INFORMATION SUPPLIED START

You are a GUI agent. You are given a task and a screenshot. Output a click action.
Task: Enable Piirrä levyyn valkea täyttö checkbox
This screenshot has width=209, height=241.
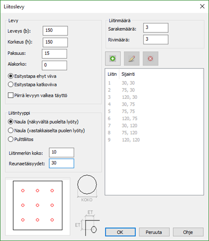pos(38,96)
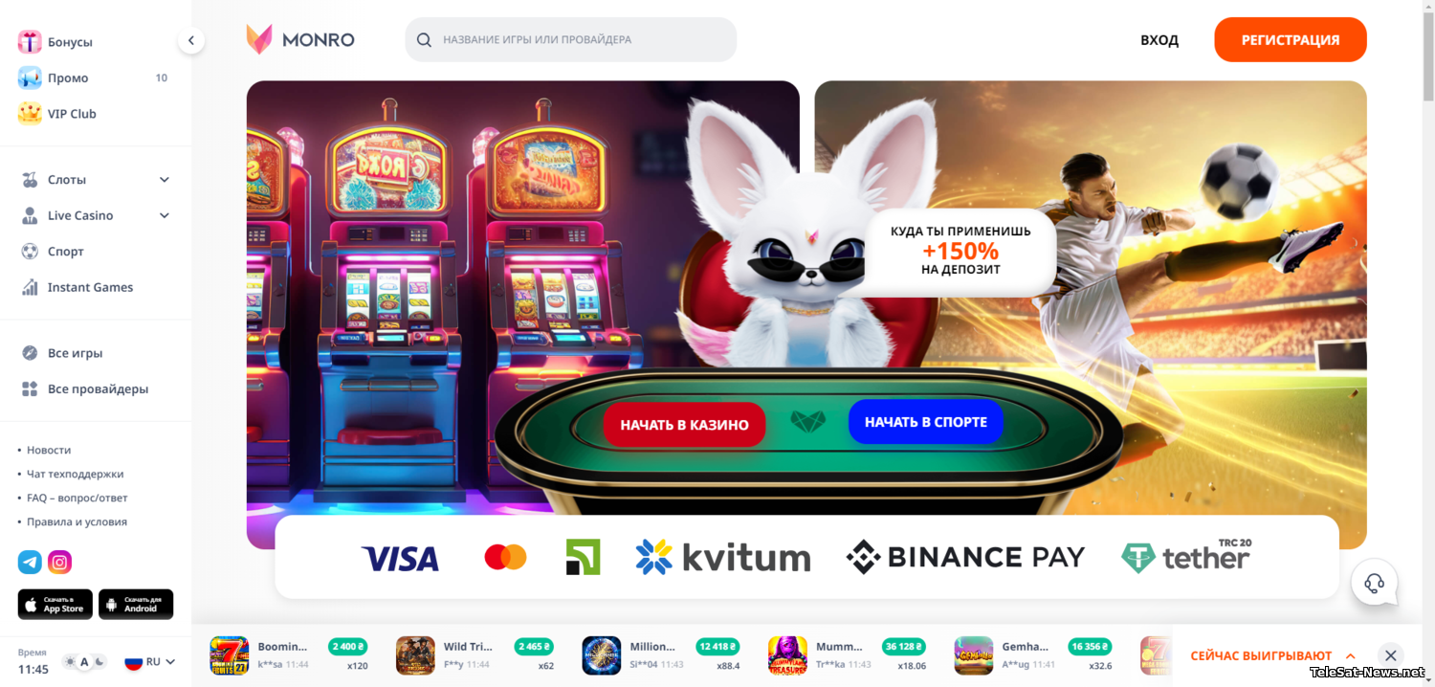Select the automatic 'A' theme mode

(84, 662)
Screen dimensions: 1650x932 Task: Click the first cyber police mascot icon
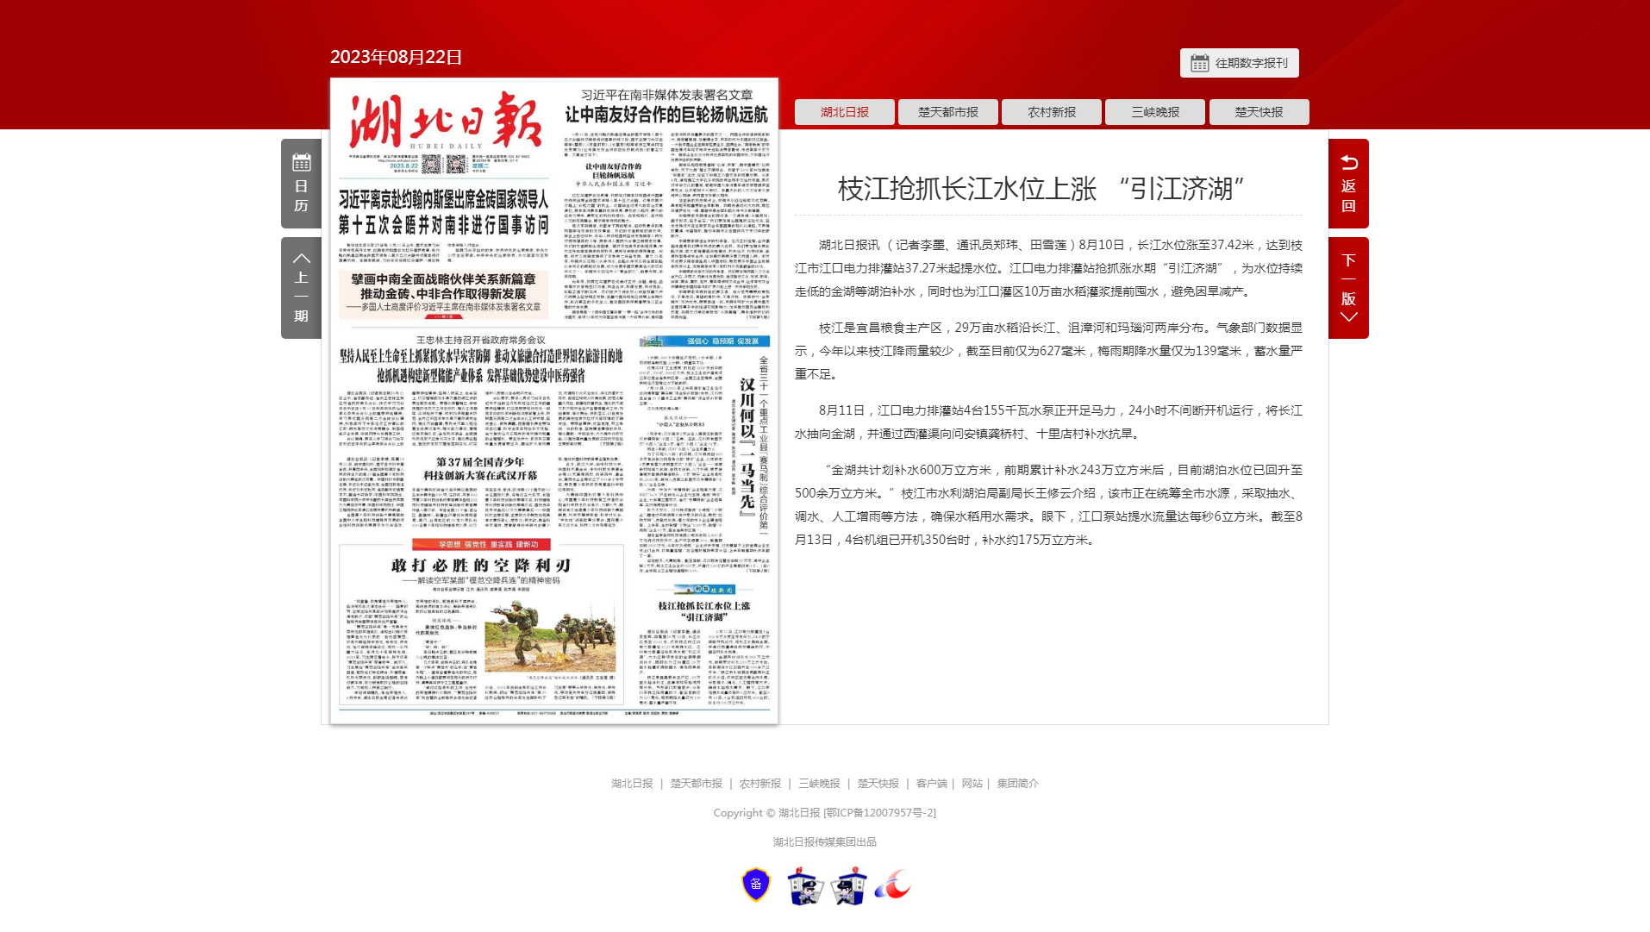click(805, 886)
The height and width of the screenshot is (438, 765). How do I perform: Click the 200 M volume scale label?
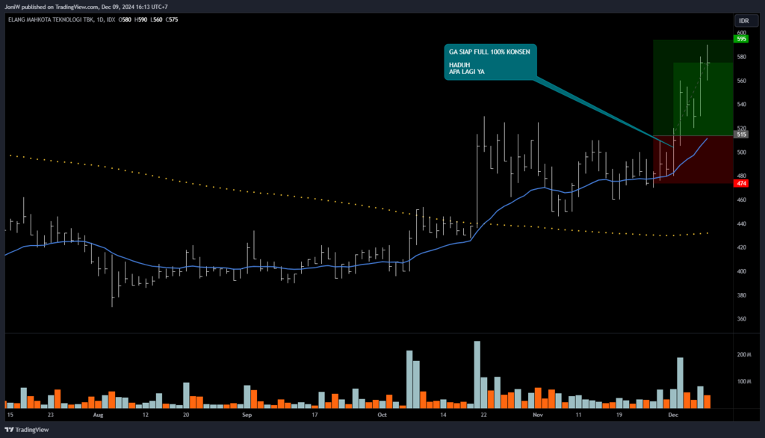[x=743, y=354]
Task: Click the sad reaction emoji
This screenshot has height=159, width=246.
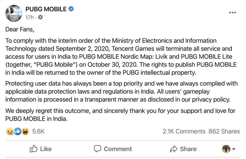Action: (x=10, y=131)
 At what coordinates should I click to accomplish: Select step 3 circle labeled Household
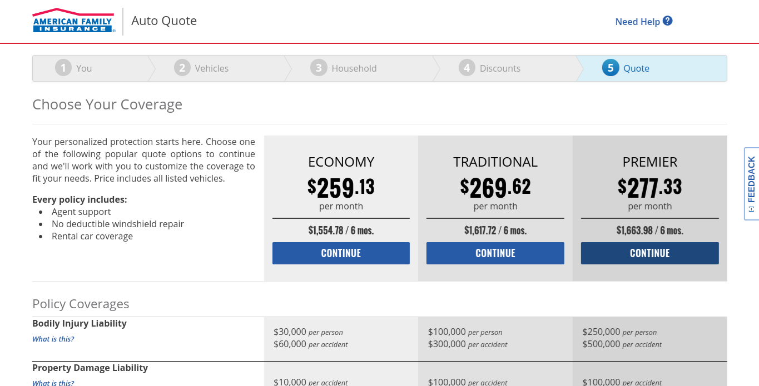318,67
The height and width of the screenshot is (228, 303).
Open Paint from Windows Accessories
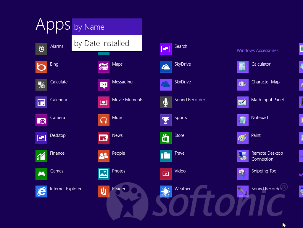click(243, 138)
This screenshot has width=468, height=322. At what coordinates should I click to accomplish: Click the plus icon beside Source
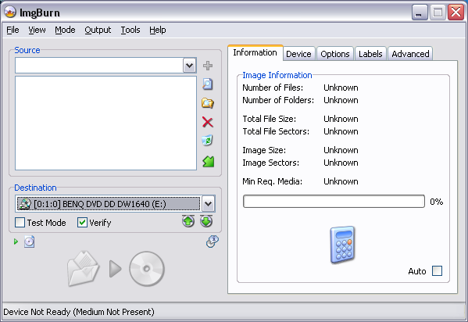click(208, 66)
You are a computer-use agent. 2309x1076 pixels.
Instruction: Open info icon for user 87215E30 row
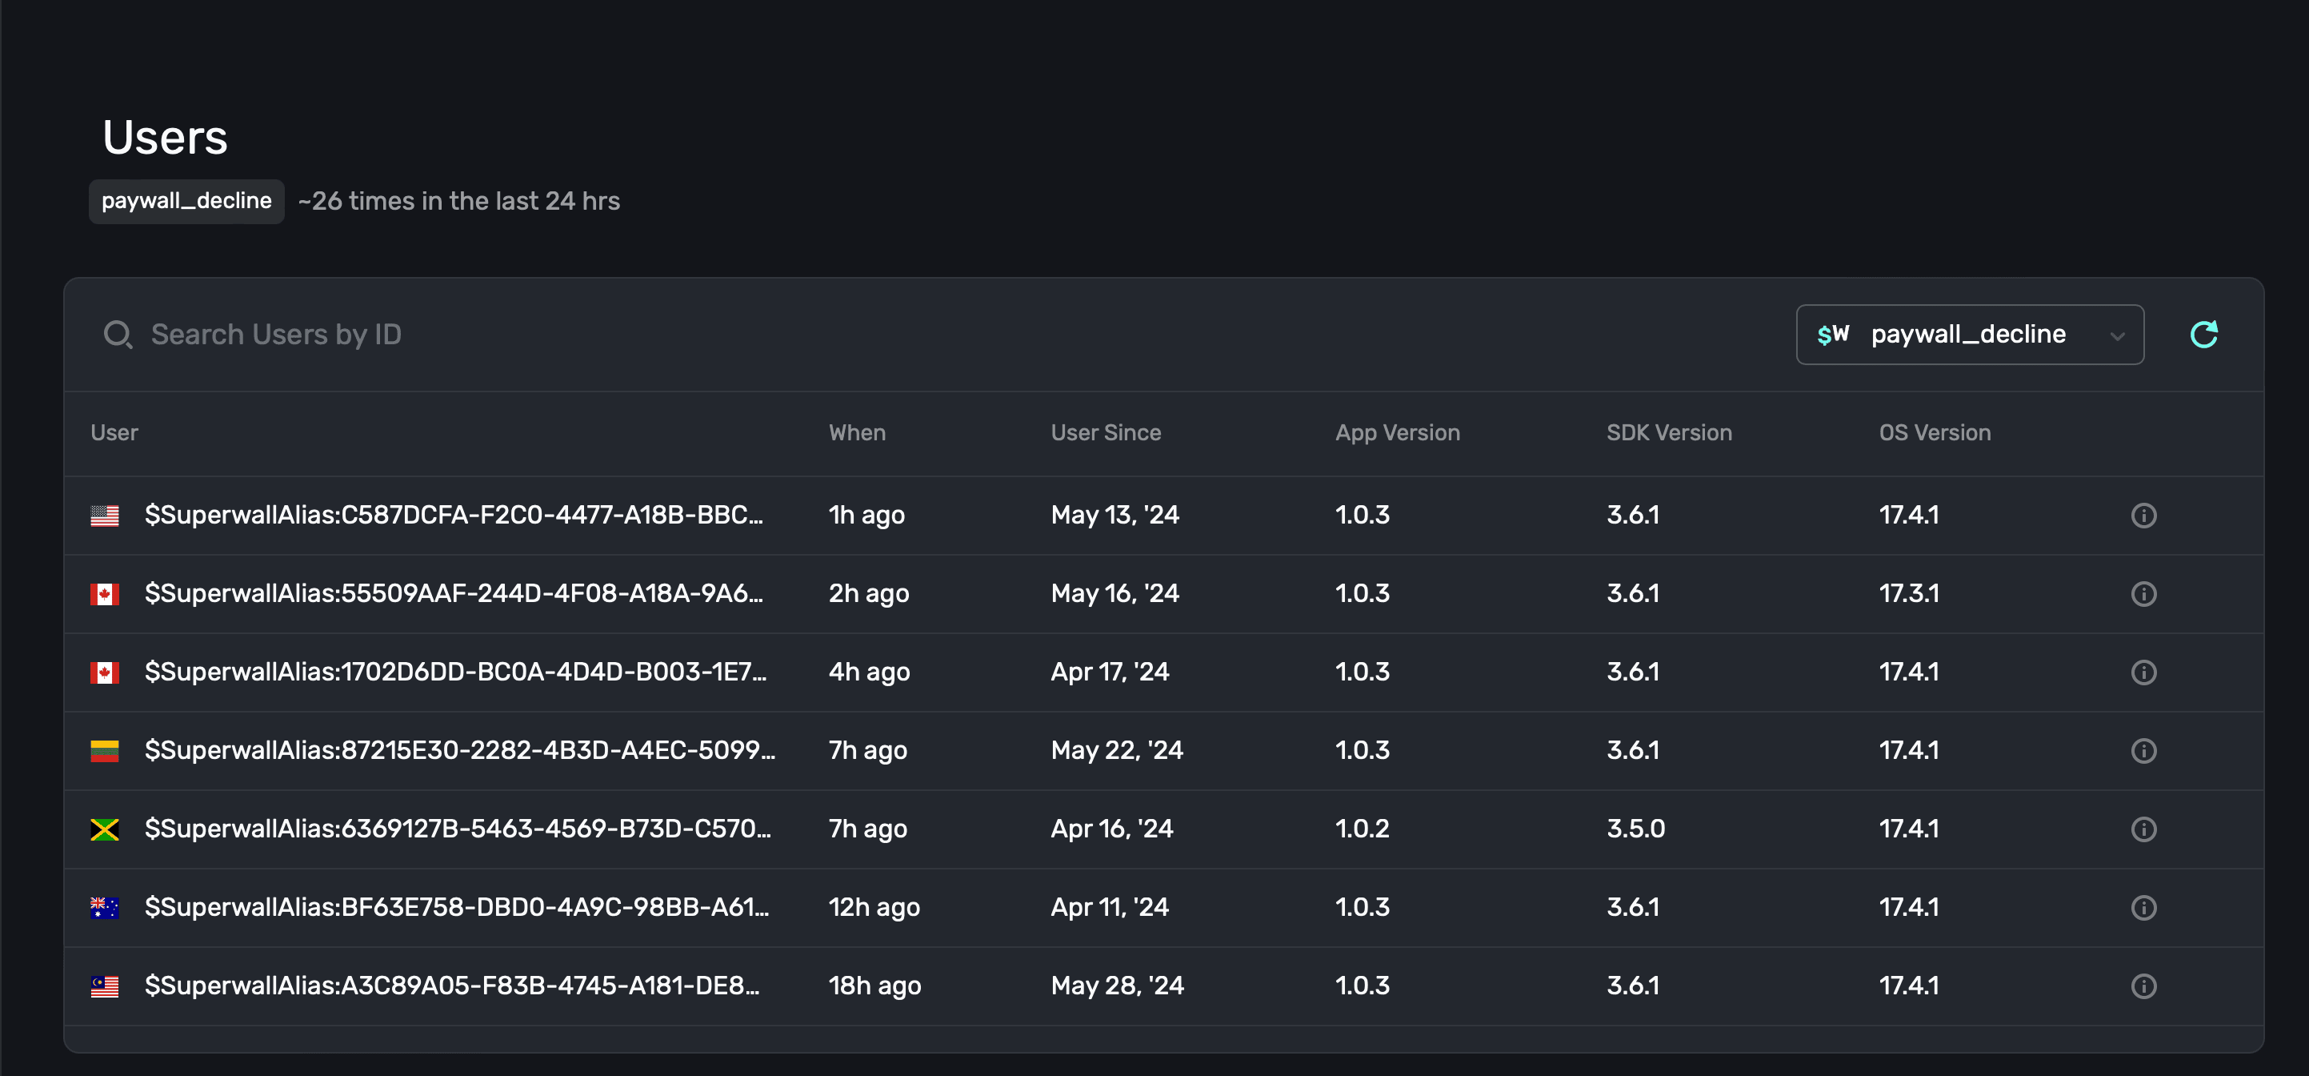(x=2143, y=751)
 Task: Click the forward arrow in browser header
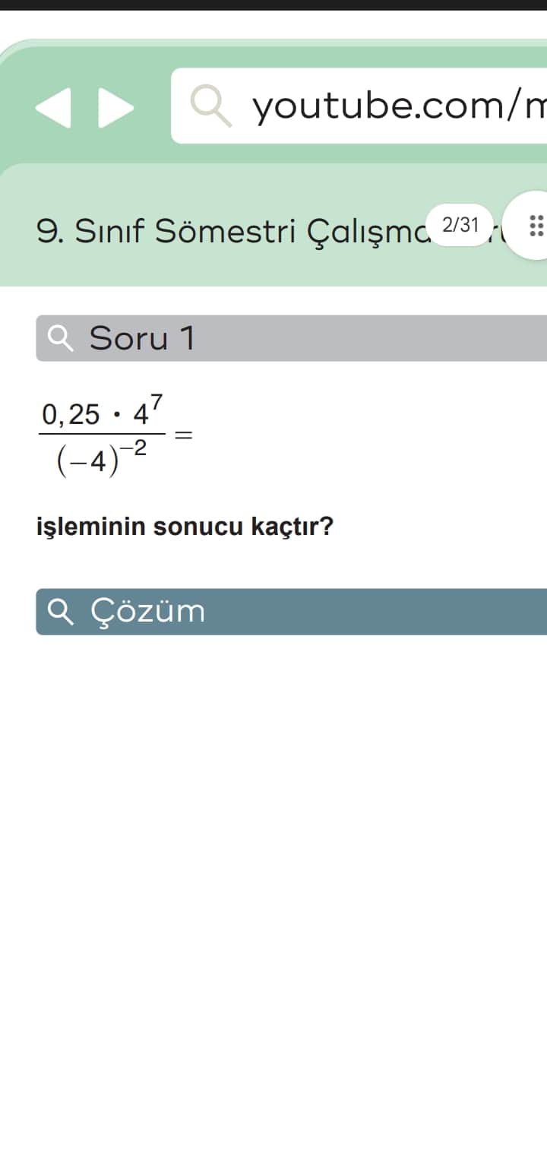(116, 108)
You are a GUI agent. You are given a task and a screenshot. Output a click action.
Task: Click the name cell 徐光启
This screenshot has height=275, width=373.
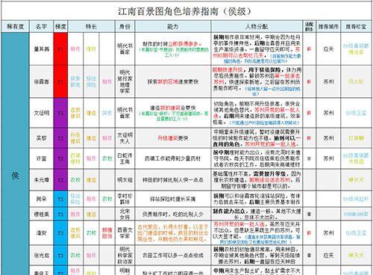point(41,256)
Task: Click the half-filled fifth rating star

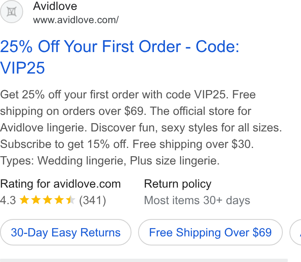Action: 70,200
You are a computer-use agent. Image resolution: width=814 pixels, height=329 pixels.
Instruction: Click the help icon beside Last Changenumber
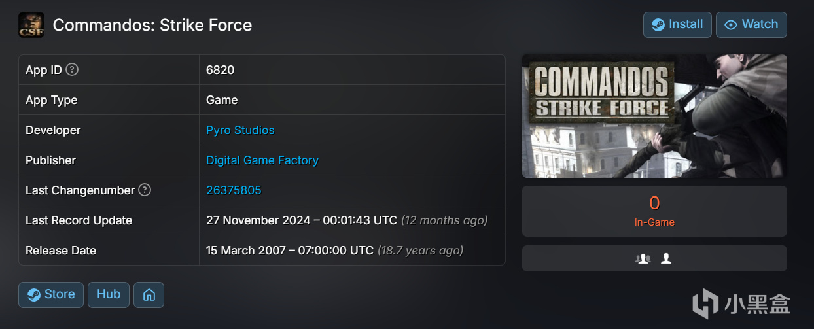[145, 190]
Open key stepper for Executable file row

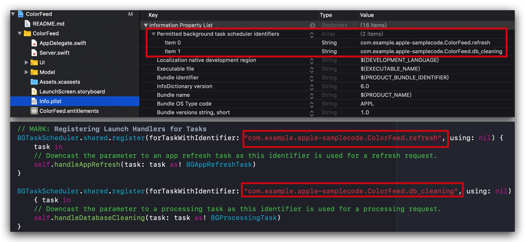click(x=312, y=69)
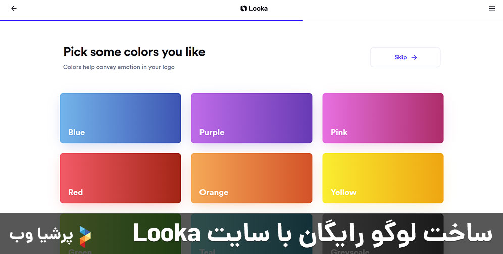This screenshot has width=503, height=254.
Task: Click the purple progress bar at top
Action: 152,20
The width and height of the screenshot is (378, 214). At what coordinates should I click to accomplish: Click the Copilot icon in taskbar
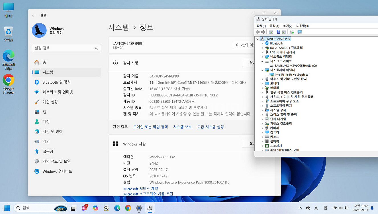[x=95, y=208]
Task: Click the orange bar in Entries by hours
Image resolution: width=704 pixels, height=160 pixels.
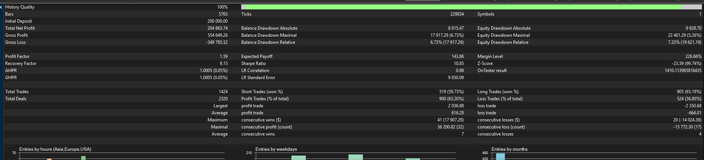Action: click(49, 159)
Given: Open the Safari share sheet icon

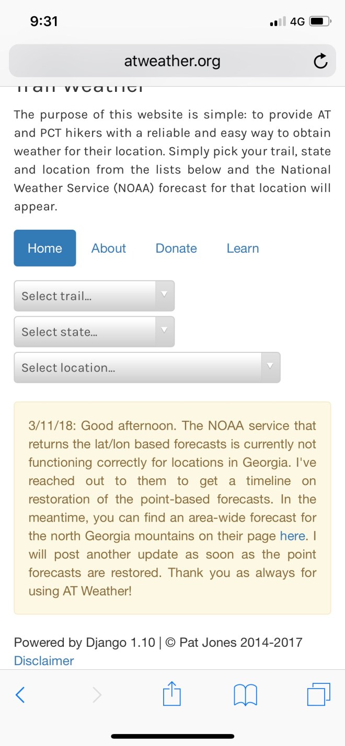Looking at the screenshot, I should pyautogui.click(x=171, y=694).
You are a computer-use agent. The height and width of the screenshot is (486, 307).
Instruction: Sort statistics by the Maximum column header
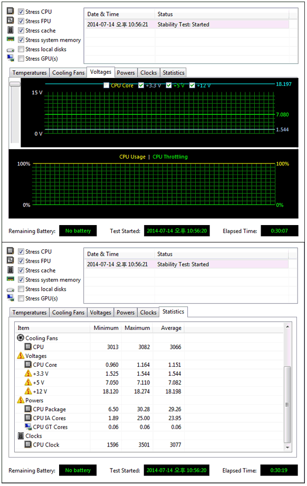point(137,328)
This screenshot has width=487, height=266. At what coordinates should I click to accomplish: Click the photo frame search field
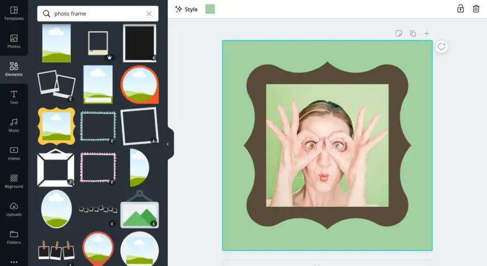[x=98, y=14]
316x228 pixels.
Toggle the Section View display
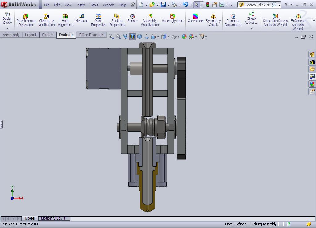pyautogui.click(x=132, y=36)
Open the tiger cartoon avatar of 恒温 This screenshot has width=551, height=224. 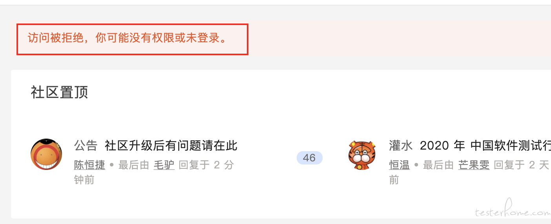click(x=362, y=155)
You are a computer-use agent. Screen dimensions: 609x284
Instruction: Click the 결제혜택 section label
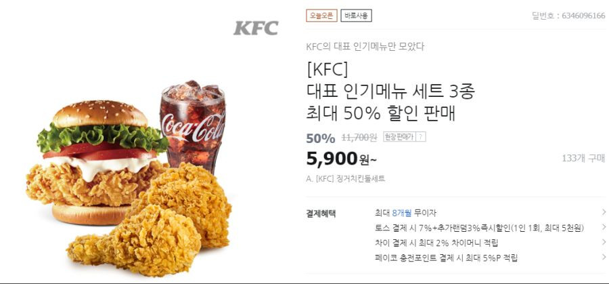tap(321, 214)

INFORMATION SUPPLIED END

Among the entries, find every line holding "computer" and return it.

You are a computer-use agent. 2309x1076 pixels.
You are a computer-use agent. Image resolution: width=814 pixels, height=329 pixels.
You are a computer-use agent. The height and width of the screenshot is (486, 307).
You are a computer-use agent. Screen dimensions: 609x284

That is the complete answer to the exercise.